(Collected data entries)
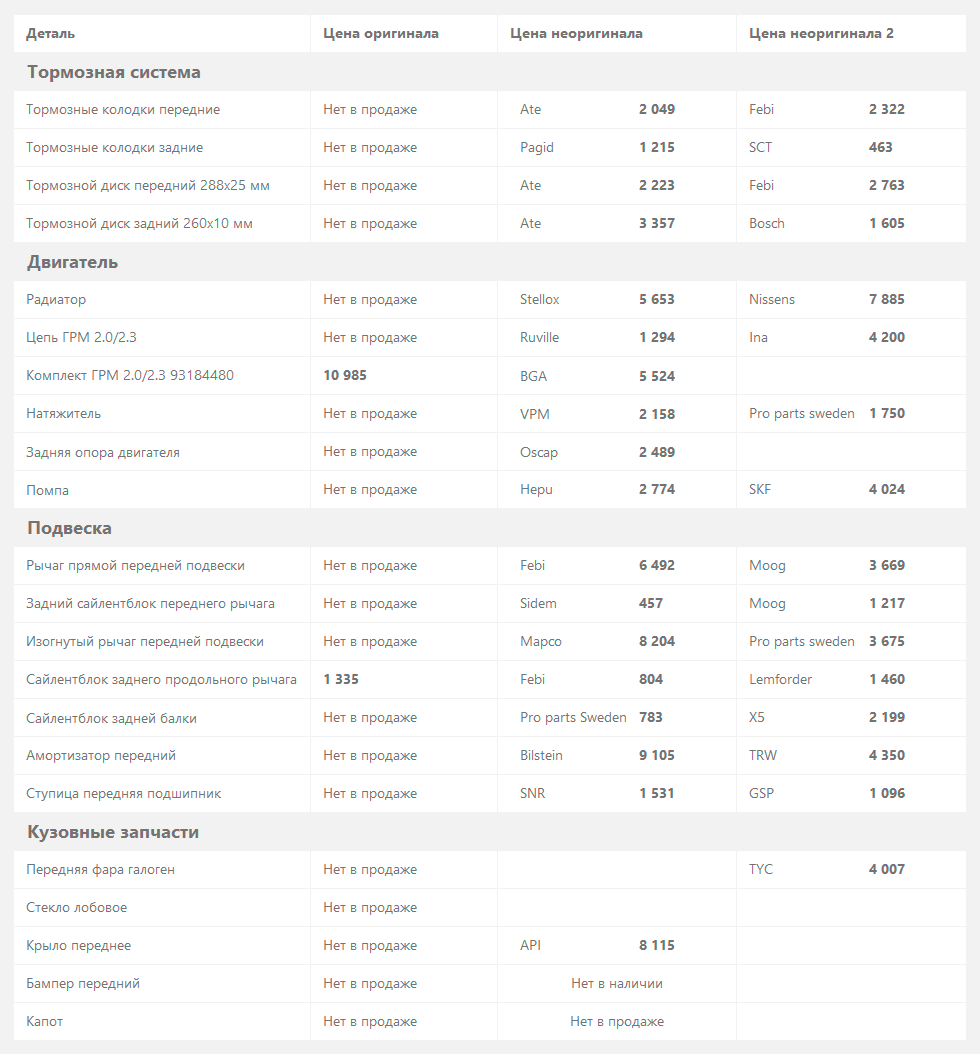980x1054 pixels.
Task: Select the TYC headlight price 4 007
Action: pyautogui.click(x=886, y=870)
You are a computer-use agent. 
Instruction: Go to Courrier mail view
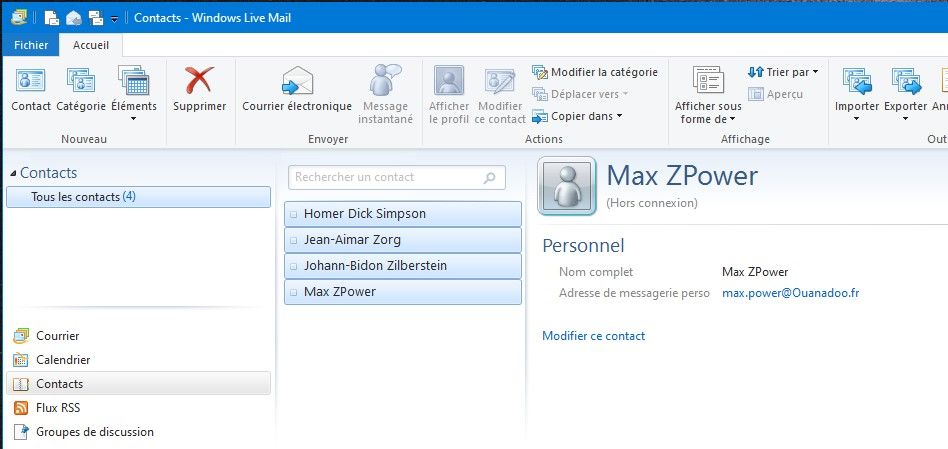point(57,336)
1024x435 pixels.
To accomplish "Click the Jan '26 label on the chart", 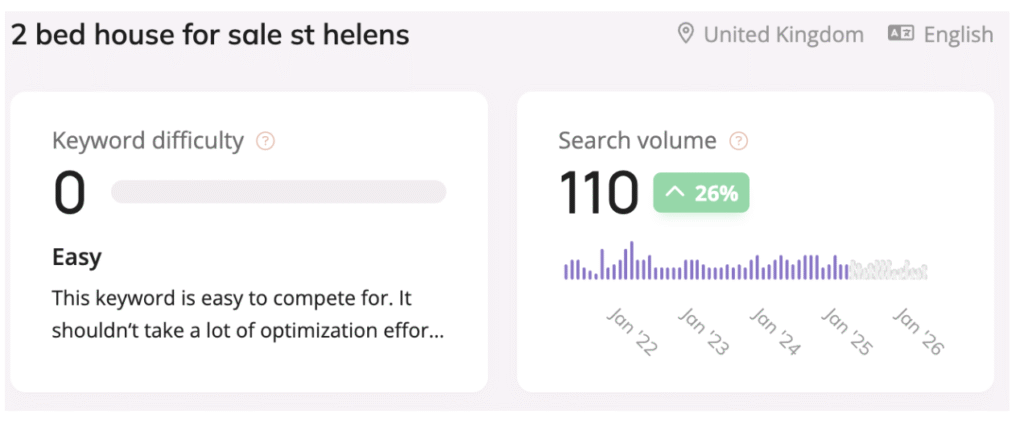I will click(x=919, y=332).

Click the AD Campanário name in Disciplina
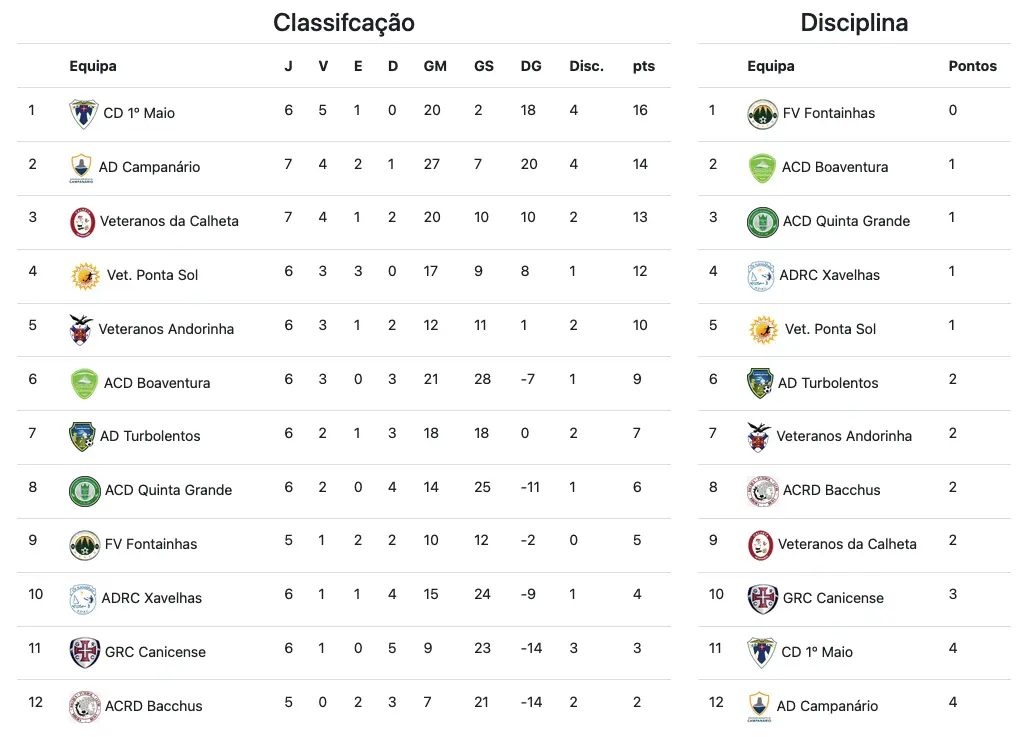click(827, 706)
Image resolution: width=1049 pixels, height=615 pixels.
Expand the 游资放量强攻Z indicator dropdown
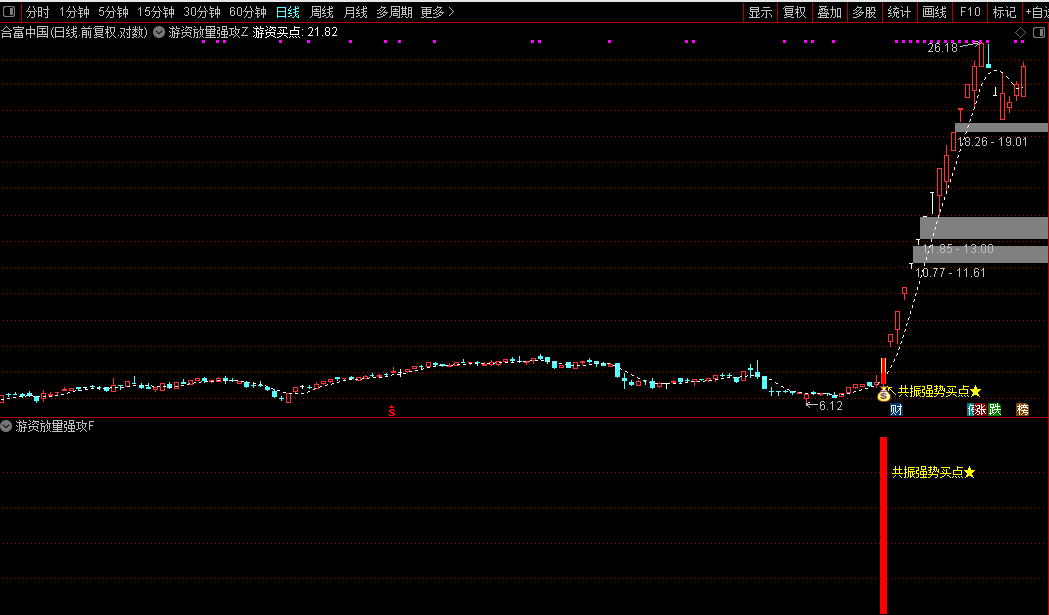[x=159, y=32]
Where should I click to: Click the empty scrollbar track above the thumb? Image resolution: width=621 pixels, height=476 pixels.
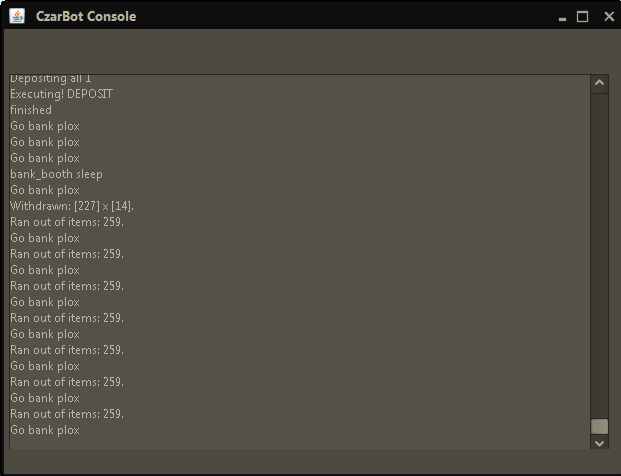pyautogui.click(x=599, y=250)
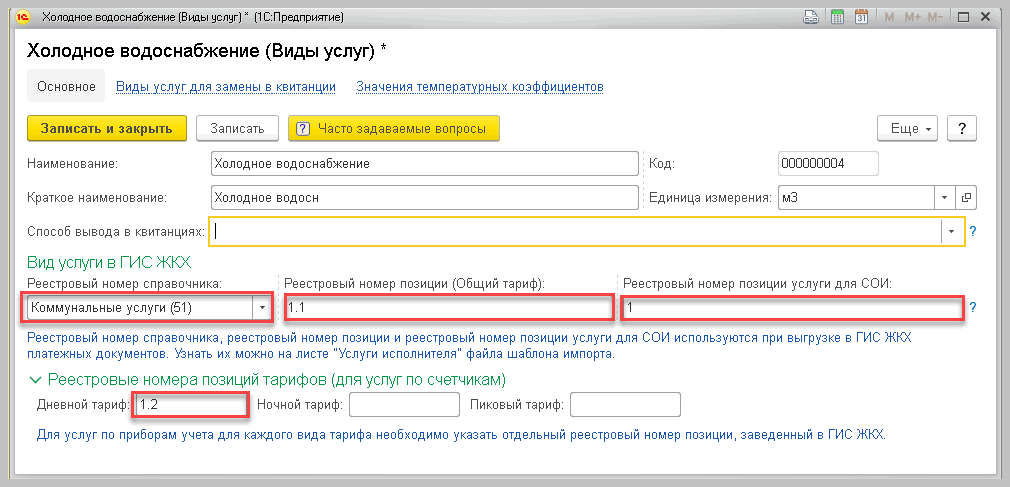Click the M- memory subtract button

click(x=936, y=17)
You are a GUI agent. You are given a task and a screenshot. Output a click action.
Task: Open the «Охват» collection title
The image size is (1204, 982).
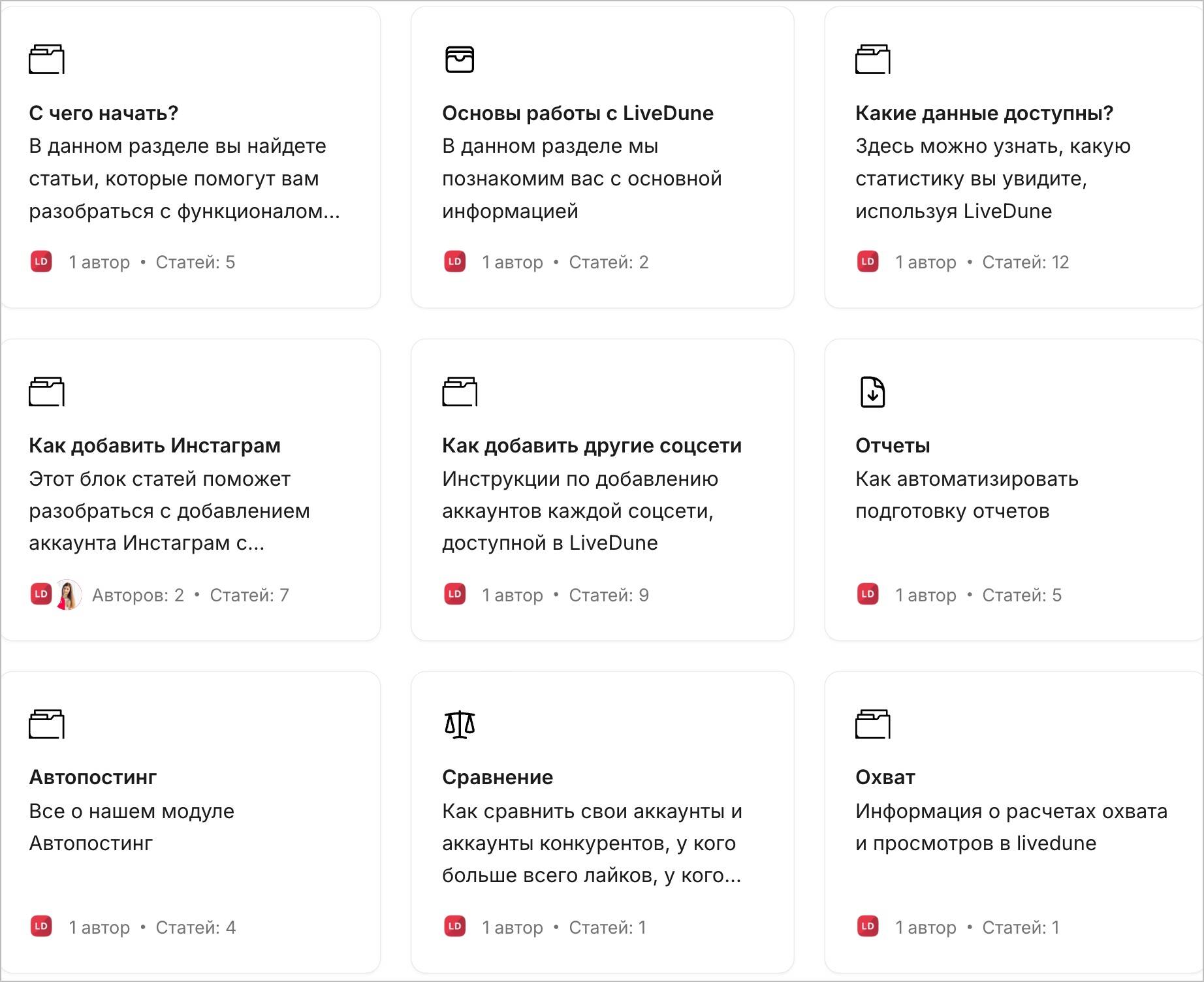[885, 777]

• Action item:
An answer is complete only when it holds every line above containing the string "agent".

• Task solution:
You are a computer-use agent. 
You are a GUI agent. You are given a task and a screenshot. Output a click action.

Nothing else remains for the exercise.